Estela se va tras André; utiliza como excusa ayudarlo con los bártulos para seguirlo, pero estoy seguro de que es para despedirse de él; esos dos últimamente no paran de hacerse arrumacos.


—También me voy, debo ir a cambiarme —anuncio apenas nos quedamos solos con el fin de olvidar lo del champán.


—Esta ropa es tuya —me dice agitando la mano, mientras emplea un gesto desdeñoso—, regalo de la casa. Seguramente Juliette tendrá la que traías puesta, ella te la entregará. Pasa cuando quieras por la casa matriz, en la avenida Montaigne, así podrás elegir ropa; lo que te guste y sin límite. Necesitamos que vistas con nuestra marca.


—Perfecto, recuerdo haberlo leído en el contrato.


—Pareces tener buena memoria.


—La suficiente cuando es necesario tenerla. Soy un caballero y sé que en algunos momentos es preciso perderla.


Es obvio que la he puesto a pensar, porque no se contiene y me pregunta:
—¿Y la pierdes a menudo?


Sonrío sin mostrar los dientes y frunzo un poco los labios mientras me acaricio la nuca.

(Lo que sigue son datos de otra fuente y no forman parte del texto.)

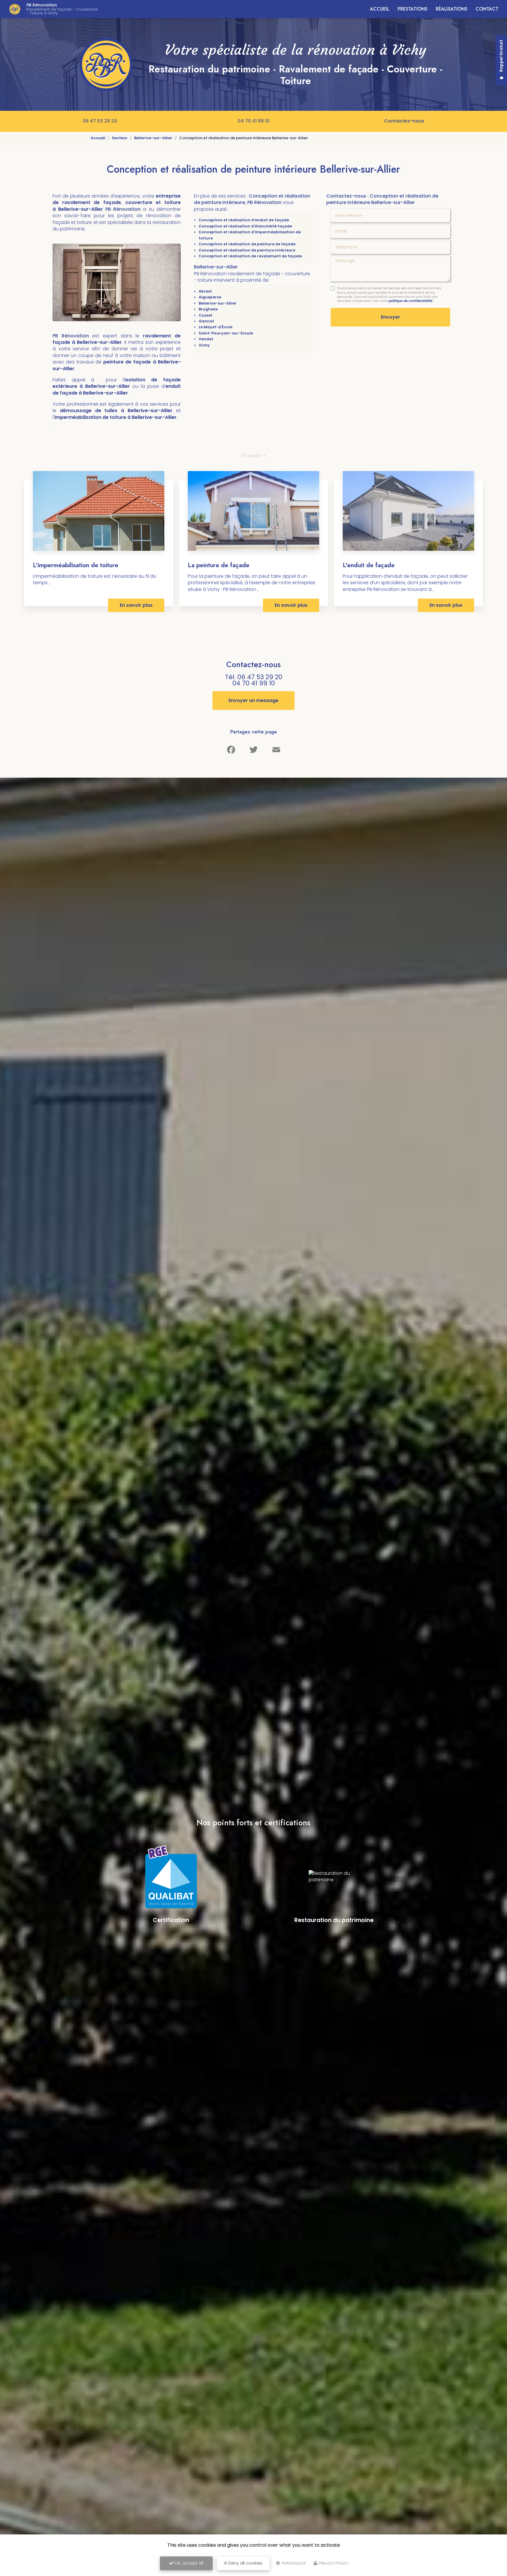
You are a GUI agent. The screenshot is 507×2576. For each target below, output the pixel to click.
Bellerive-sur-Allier (153, 138)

—En este momento... la he perdido. —Noto cómo mira mi boca y se sonríe.


—Yo llevaré el Dom Pérignon —dice ella de pronto—, la campaña de Saint Clair lo merece.


Me siento triunfante; le tiendo la mano para despedirme y ella extiende la suya. Sorprendiéndola, se la cojo entre la mía y me inclino para besársela.


—Soy un caballero, pero no me quitará el sueño que una dama me pague un Dom Pérignon.
Después de todo, también pagarás mi sustento diario, ya que eres quien paga mi sueldo, ¿no?


—Y aún debo pagarte el arañazo del coche.


Retira su mano y coge una pluma muy lujosa. Quiere demostrarme que el dinero no tiene importancia para ella, está intentando indicar que estoy por debajo de su estatus. 


Pero yo sé que, en realidad, lo hace porque se siente insegura ante mi flirteo.


—No te vayas aún, déjame extenderte un cheque para cubrir eso.


—No es necesario.


—Sí lo es.


—Te digo que no.


—Pero quiero pagarte.


—Me has pagado dándome el trabajo.


—El trabajo te lo he dado porque eres el adecuado para hacerlo. No tiene nada que ver.


—¿Quieres pagarme? Acepta salir a cenar conmigo —lanzo la invitación, pero sé que no aceptará; sólo quiero descubrir cuánta inventiva tiene para poner una excusa.


—Estos días tengo mucho trabajo.


—Sin embargo, hoy irás a casa de André.


—Es por trabajo, me enseñará las localizaciones a las que viajaremos para hacer las fotos de la campaña.


—En ese caso, seguirás en deuda conmigo, porque no pienso aceptar un cheque. Adiós, Paula. Nos veremos esta noche.


Doy media vuelta y me voy sin darle la oportunidad de contestar.